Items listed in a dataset

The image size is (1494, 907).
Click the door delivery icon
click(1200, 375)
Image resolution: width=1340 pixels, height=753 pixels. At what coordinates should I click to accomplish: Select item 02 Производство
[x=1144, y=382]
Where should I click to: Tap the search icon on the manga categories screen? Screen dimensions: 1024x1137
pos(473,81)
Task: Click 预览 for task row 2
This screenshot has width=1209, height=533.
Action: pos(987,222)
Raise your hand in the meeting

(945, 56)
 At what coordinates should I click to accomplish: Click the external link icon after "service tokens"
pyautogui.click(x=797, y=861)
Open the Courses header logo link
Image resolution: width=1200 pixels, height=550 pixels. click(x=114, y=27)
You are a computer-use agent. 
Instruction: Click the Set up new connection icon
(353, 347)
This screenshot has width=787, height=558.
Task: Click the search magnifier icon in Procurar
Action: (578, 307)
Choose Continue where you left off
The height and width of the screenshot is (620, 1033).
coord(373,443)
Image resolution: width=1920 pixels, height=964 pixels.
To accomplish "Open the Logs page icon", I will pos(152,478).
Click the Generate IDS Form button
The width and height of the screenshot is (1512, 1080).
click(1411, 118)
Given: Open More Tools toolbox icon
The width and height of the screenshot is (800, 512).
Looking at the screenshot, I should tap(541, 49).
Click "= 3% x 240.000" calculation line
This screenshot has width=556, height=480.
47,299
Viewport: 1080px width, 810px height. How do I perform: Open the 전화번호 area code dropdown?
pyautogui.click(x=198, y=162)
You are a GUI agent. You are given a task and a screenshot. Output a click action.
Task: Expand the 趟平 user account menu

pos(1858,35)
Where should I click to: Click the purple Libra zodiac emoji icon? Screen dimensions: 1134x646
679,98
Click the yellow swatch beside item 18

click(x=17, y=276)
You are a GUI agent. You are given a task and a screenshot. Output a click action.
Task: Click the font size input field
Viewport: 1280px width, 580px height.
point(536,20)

**Description of the task:** Each line of the records must be reproduced exactly.

**Response area:**
The image size is (1494, 907).
Click the door delivery icon
click(1200, 375)
Image resolution: width=1340 pixels, height=753 pixels. At what coordinates should I click to accomplish: Select item 02 Производство
[x=1144, y=382]
Where should I click to: Tap the search icon on the manga categories screen? Screen dimensions: 1024x1137
pos(473,81)
Task: Click 预览 for task row 2
This screenshot has width=1209, height=533.
Action: pos(987,222)
Raise your hand in the meeting

(945, 56)
 At what coordinates should I click to accomplish: Click the external link icon after "service tokens"
pyautogui.click(x=797, y=861)
Open the Courses header logo link
Image resolution: width=1200 pixels, height=550 pixels. click(x=114, y=27)
You are a computer-use agent. 
Instruction: Click the Set up new connection icon
(353, 347)
This screenshot has width=787, height=558.
Task: Click the search magnifier icon in Procurar
Action: (578, 307)
Choose Continue where you left off
The height and width of the screenshot is (620, 1033).
coord(373,443)
Image resolution: width=1920 pixels, height=964 pixels.
To accomplish "Open the Logs page icon", I will pos(152,478).
Click the Generate IDS Form button
The width and height of the screenshot is (1512, 1080).
click(1411, 118)
Given: Open More Tools toolbox icon
The width and height of the screenshot is (800, 512).
Looking at the screenshot, I should tap(541, 49).
Click "= 3% x 240.000" calculation line
This screenshot has width=556, height=480.
47,299
Viewport: 1080px width, 810px height. How do I perform: Open the 전화번호 area code dropdown?
pyautogui.click(x=198, y=162)
You are a GUI agent. You are given a task and a screenshot. Output a click action.
Task: Expand the 趟平 user account menu

pos(1858,35)
Where should I click to: Click the purple Libra zodiac emoji icon? Screen dimensions: 1134x646
679,98
Click the yellow swatch beside item 18

click(x=17, y=276)
You are a GUI agent. You are given a task and a screenshot. Output a click action.
Task: Click the font size input field
Viewport: 1280px width, 580px height.
point(536,20)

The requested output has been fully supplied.